Namun, masih banyak pekerjaan rumah yang perlu diselesaikan. Ini adalah permintaan pengusaha, sebagai mitra pemerintah membangun perekonomian nasional. Paling tidak, ada 10 PR besar yang perlu diselesaikan, khususnya bagi calon presiden pengganti Presiden Joko Widodo pada 2024, untuk mengejar apa yang disebut Pak Jokowi sebagai upaya keluar dari jebakan kelas negara menengah, seperti dialami negara-negara Amerika Latin. Indonesia, cuma punya modal 13 tahun lagi untuk keluar dari jebakan ini, dan nahkoda itu ada di tangan pemenang Pilpres, entah Anies Baswedan, Ganjar Pranowo atau Prabowo Subianto.
Studi literatur dan data CNBC Indonesia menyimpulkan paling tidak ada 10 isu pokok yang perlu dibereskan untuk mengejar cita-cita itu. Yakni merangkum keinginan dari sektor swasta, sebagai mesin paling besar bagi pertumbuhan ekonomi. Sepuluh isu ini akan dijadikan pemantik diskusi dalam talkshow mingguan, Politik-Ekonomi dalam program Your Money Your Vote di CNBC Indonesia TV, setiap Rabu pukul 1930 WIB. Tema kali ini adalah PR Pengusaha untuk Capres 2024, yang akan dihadiri oleh sejumlah wakil pengusaha baik senior dan junior. Berikut ulasan CNBC Indonesia Research.
Seberapa Mudah Berbisnis di Indonesia?
Terjadi perubahan signifikan dalam hal perbaikan penghalang pengusaha untuk berbisnis sejak delapan tahun terakhir. Presiden Joko Widodo yang berlatar belakang pengusaha mengerti betul, bagaimana selama sejak reformasi 1998, dunia usaha susah berkembang hanya gara-gara kebanyakan aturan. Langkah Pak Jokowi sangat radikal, di mulai sejak tahun pertama memimpin 2014 dan pada 2019 lebih agresif lagi, mencontek aturan Presiden Amerika Serikat Donald Trump, bahwa setiap menteri yang menerbitkan satu aturan baru, harus mencabut 10 aturan lama.
Langkah ini manjur, diakui dunia internasional yang ditunjukan oleh peringkat kemudahan berbisnis yang membaik dan stabil sejak 2016. Tampak pada peringkat easing of doing business (EODS) keluaran Bank Dunia.

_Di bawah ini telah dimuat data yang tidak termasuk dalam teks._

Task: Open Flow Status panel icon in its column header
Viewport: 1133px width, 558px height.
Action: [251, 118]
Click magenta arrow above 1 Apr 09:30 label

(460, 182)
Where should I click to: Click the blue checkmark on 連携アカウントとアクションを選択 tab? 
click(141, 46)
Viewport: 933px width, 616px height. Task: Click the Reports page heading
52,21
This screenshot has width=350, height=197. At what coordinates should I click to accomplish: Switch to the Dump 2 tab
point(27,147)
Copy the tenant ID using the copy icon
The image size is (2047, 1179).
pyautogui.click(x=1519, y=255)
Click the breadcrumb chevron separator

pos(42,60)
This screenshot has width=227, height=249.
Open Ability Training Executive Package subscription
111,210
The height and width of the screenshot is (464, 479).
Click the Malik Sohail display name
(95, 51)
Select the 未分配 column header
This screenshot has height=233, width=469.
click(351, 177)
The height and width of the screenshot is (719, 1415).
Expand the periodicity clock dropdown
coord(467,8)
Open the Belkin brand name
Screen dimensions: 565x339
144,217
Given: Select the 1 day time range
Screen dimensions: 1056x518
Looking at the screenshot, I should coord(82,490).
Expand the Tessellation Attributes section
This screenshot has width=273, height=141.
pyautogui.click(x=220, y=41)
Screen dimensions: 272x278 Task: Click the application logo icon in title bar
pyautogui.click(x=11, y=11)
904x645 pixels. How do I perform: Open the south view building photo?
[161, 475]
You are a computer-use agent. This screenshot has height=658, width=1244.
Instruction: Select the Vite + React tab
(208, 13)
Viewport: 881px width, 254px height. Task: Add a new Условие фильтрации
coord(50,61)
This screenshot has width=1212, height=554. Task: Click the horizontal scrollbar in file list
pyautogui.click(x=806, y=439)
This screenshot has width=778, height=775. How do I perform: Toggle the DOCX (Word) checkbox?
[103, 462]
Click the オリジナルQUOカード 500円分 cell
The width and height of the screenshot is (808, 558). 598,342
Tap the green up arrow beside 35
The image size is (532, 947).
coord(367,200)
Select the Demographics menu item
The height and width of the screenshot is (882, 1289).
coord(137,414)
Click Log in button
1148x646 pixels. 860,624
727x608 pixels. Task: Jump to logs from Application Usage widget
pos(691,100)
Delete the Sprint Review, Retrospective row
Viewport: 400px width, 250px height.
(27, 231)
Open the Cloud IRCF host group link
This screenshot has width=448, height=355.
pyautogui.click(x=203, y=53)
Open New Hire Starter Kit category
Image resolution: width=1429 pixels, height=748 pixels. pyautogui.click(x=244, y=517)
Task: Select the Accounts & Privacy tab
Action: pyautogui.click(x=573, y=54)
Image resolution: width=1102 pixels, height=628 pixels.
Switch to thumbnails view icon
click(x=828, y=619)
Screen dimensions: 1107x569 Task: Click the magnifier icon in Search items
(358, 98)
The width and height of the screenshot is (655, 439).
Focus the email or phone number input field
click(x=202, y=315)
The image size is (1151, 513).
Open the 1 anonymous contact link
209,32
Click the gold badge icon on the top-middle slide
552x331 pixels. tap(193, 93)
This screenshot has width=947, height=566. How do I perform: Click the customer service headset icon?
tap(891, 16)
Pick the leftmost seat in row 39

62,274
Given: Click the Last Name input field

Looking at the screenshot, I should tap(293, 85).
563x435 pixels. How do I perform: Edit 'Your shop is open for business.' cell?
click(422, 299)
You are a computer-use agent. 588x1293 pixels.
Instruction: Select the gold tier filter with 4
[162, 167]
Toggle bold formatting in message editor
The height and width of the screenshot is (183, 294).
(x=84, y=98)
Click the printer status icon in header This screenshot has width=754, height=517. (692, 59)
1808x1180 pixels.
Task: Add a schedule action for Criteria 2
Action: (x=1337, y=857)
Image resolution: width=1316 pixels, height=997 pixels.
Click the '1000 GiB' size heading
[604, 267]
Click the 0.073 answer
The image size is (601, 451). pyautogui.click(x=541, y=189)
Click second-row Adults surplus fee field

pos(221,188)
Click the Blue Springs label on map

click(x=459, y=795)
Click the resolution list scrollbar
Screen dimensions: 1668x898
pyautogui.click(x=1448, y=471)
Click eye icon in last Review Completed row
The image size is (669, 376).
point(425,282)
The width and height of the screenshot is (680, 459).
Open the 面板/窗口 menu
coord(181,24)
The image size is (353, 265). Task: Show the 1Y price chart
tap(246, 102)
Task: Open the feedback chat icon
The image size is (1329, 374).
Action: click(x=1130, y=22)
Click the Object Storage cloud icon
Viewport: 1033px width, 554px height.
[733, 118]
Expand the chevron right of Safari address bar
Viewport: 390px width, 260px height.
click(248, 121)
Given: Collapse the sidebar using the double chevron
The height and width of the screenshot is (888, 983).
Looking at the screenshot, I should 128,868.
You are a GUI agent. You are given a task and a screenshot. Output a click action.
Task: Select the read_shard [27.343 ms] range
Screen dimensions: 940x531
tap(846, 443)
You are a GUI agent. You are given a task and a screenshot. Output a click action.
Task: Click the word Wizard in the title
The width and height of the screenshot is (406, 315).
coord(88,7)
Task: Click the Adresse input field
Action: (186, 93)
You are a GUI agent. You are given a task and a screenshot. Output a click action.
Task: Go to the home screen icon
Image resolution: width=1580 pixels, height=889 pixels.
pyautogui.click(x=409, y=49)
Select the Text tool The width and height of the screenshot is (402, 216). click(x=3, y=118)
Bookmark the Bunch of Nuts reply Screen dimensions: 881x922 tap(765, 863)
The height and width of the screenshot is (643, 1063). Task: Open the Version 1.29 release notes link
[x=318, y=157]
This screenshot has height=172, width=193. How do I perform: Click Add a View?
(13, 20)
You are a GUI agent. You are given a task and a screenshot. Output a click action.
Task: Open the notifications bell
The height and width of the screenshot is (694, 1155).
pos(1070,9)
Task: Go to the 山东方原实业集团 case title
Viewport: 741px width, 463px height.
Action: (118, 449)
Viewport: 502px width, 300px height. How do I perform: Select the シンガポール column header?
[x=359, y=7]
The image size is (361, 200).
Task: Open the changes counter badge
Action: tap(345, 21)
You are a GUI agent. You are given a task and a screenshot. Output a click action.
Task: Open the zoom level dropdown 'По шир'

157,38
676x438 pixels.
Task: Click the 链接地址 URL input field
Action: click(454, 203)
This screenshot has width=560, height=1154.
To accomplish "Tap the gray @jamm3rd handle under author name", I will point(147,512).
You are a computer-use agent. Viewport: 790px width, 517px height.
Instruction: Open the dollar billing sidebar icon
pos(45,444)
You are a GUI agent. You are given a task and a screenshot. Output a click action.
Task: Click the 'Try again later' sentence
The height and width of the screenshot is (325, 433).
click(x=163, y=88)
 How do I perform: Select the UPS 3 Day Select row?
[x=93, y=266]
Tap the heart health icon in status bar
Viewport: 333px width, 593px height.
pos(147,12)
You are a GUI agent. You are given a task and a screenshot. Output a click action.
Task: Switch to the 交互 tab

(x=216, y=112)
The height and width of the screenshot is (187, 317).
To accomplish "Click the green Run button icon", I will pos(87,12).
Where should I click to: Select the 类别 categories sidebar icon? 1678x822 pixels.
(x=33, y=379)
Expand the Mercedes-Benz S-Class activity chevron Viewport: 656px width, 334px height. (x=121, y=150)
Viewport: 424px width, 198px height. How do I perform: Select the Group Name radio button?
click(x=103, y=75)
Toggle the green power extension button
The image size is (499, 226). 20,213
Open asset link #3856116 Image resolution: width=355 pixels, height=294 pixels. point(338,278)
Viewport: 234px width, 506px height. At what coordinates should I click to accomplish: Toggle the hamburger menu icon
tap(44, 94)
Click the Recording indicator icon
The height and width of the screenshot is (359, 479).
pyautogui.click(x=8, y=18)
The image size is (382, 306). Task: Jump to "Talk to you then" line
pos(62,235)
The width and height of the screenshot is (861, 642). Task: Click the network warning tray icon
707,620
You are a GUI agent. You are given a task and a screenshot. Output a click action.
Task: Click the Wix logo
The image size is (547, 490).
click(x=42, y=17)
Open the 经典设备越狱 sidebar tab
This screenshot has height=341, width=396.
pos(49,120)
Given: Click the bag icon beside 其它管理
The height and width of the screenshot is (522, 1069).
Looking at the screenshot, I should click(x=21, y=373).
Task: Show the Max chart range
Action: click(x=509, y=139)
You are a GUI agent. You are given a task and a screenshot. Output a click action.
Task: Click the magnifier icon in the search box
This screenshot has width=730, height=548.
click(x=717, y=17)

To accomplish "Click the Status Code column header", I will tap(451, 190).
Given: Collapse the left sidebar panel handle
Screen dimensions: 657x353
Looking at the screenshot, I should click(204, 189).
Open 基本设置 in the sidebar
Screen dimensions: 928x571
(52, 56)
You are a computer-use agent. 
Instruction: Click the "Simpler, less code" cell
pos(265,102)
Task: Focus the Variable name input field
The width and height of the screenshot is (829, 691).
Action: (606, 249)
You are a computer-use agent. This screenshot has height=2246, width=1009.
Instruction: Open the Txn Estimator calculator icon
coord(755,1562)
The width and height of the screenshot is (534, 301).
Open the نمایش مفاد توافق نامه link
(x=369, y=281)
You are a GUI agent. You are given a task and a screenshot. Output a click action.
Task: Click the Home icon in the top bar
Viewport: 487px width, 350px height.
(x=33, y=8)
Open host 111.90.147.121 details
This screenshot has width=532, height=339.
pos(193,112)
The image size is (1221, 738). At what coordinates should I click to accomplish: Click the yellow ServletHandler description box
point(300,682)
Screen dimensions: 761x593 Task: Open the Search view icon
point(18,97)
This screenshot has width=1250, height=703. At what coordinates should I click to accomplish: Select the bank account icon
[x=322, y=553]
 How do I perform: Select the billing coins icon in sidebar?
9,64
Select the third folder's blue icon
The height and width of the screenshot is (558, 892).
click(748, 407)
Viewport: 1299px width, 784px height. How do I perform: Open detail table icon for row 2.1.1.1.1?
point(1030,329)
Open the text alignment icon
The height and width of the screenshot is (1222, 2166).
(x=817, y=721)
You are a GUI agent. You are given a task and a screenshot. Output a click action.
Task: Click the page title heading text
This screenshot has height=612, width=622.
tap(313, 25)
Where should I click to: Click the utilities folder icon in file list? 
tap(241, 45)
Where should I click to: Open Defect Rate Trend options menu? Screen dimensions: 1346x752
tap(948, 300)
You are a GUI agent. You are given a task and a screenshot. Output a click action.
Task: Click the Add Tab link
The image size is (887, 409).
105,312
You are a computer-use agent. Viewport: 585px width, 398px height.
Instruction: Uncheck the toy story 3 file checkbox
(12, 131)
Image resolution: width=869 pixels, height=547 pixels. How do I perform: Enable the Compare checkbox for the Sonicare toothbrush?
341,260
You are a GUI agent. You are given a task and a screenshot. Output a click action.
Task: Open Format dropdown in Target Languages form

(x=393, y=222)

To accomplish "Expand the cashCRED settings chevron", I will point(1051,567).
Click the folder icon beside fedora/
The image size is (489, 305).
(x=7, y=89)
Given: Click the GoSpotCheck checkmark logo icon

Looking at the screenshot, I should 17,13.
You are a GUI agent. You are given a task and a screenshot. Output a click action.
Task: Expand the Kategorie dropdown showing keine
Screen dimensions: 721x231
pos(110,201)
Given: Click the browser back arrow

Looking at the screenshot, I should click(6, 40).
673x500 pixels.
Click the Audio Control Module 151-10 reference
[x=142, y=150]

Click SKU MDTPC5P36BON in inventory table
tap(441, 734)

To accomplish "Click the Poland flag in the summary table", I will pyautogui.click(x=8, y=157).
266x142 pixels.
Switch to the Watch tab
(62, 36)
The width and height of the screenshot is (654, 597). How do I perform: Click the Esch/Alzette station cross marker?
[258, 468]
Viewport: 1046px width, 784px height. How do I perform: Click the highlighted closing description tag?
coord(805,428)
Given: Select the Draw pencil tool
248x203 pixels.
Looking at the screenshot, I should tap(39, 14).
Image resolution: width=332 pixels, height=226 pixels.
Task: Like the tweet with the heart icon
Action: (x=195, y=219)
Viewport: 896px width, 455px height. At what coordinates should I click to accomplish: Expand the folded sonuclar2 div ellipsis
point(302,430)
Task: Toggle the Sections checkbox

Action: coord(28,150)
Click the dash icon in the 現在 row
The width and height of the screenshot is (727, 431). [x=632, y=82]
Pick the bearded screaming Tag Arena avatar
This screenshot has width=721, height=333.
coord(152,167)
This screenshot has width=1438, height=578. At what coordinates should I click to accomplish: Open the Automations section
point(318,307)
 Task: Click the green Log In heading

Namun perbaikan radikal itu belum membuat Indonesia mampu bersaing, bahkan untuk sekelas regional Asia Tenggara. Menggunakan komparasi skor EODB 2019, sebagai negara dengan kapasitas anggota G-20, peringkat Indonesia masih medioker di level ASEAN, jangan jauh-jauh membandingkan level dunia. Posisi Indonesia bila disandingkan ada di urutan keenam dari 9 negara. Masalah perizinan awal usaha dan izin konstruksi masih bermasalah, kalah dari saingan terdekat seperti Vietnam dan Thailand.
Salah satu langkah ekstrim yang kemudian dilakukan pemerintahan Jokowi untuk menderegulasi kejumudan birokrasi dan memperbaiki iklim investasi adalah melahirkan regulasi payung (omnibus law)Cipta Kerja.
Tak sampai enam bulan, 37 anggota dewan bersama perwakilan pemerintah mengubah 80 Undang-Undang dan lebih dari 1.200 pasal sekaligus. Super sekali. Karena, kalau dibahas satu-persatu, benar kata Pak Jokowi, butuh waktu 50 tahun. Sementara, UU Cipta Kerja tak sampai satu tahun.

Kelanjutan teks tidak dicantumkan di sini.